__Data section__.
============================================================

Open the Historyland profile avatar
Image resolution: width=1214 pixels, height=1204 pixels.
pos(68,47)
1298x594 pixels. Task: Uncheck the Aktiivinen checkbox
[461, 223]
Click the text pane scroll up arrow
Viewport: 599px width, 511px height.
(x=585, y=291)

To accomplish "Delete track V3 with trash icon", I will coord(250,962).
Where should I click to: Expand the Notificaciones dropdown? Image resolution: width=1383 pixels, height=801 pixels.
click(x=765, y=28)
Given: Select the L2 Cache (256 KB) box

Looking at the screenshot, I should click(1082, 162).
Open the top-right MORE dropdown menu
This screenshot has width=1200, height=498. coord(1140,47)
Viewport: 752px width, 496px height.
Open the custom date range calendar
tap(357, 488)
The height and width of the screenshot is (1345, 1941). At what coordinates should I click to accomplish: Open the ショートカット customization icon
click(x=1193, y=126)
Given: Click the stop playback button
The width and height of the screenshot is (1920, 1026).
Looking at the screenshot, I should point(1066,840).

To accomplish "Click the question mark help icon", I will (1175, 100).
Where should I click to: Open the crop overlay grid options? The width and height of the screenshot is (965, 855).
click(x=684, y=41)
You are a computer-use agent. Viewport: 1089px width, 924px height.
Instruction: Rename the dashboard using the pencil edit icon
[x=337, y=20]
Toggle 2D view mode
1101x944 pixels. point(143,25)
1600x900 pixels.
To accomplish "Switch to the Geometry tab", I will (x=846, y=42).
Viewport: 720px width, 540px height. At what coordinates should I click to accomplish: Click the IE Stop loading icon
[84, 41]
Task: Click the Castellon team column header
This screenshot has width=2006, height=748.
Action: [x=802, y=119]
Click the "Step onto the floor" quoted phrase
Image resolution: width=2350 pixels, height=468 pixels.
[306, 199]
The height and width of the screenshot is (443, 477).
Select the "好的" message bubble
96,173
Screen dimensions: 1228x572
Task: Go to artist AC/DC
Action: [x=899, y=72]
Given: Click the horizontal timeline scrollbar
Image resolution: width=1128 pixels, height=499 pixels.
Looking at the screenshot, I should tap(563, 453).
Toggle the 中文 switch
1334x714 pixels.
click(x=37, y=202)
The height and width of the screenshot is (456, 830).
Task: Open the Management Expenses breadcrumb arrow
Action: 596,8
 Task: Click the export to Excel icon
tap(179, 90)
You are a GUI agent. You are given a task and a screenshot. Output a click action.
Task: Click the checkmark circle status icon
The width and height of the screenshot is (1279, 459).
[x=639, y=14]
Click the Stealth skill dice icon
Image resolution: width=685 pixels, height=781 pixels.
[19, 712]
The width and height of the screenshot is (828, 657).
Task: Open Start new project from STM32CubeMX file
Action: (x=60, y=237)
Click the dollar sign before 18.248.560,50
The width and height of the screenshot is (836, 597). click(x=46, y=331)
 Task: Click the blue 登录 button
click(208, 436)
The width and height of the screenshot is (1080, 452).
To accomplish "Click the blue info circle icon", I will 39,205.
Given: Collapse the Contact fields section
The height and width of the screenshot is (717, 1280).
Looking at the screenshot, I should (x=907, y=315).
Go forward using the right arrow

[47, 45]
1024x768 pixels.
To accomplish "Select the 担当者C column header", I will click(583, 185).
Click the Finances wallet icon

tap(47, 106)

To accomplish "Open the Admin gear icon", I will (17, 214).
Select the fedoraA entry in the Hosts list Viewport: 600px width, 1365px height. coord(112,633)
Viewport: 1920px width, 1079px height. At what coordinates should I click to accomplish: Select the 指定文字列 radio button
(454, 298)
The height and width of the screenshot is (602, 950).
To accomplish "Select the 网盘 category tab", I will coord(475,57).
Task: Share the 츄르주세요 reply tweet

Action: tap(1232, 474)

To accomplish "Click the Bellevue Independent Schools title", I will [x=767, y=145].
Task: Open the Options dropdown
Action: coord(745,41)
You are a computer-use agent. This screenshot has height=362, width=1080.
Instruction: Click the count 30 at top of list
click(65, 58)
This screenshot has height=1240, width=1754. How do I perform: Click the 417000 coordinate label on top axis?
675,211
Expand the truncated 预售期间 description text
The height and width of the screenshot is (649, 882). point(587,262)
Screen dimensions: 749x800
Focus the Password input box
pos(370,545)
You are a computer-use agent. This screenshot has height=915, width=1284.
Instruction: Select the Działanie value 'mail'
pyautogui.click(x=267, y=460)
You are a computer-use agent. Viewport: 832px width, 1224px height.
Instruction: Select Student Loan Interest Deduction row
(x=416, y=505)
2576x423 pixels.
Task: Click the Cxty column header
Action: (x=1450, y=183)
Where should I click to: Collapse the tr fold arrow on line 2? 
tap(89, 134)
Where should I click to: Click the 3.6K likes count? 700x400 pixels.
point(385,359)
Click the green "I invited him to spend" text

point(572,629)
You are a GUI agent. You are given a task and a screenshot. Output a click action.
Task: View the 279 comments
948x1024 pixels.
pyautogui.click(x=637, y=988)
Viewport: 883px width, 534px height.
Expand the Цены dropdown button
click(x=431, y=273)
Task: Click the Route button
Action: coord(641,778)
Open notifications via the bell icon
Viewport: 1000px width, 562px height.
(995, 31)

============================================================

__Task directions__.
Print, please, the lines above from the very first through the one that holds "Given: Click the stop playback button", both included, word for word and with nothing else.

__Task output__.
Open the Historyland profile avatar
Image resolution: width=1214 pixels, height=1204 pixels.
pos(68,47)
1298x594 pixels. Task: Uncheck the Aktiivinen checkbox
[461, 223]
Click the text pane scroll up arrow
Viewport: 599px width, 511px height.
(x=585, y=291)

To accomplish "Delete track V3 with trash icon", I will coord(250,962).
Where should I click to: Expand the Notificaciones dropdown? Image resolution: width=1383 pixels, height=801 pixels.
click(x=765, y=28)
Given: Select the L2 Cache (256 KB) box

Looking at the screenshot, I should click(1082, 162).
Open the top-right MORE dropdown menu
This screenshot has width=1200, height=498. coord(1140,47)
Viewport: 752px width, 496px height.
Open the custom date range calendar
tap(357, 488)
The height and width of the screenshot is (1345, 1941). At what coordinates should I click to accomplish: Open the ショートカット customization icon
click(x=1193, y=126)
Given: Click the stop playback button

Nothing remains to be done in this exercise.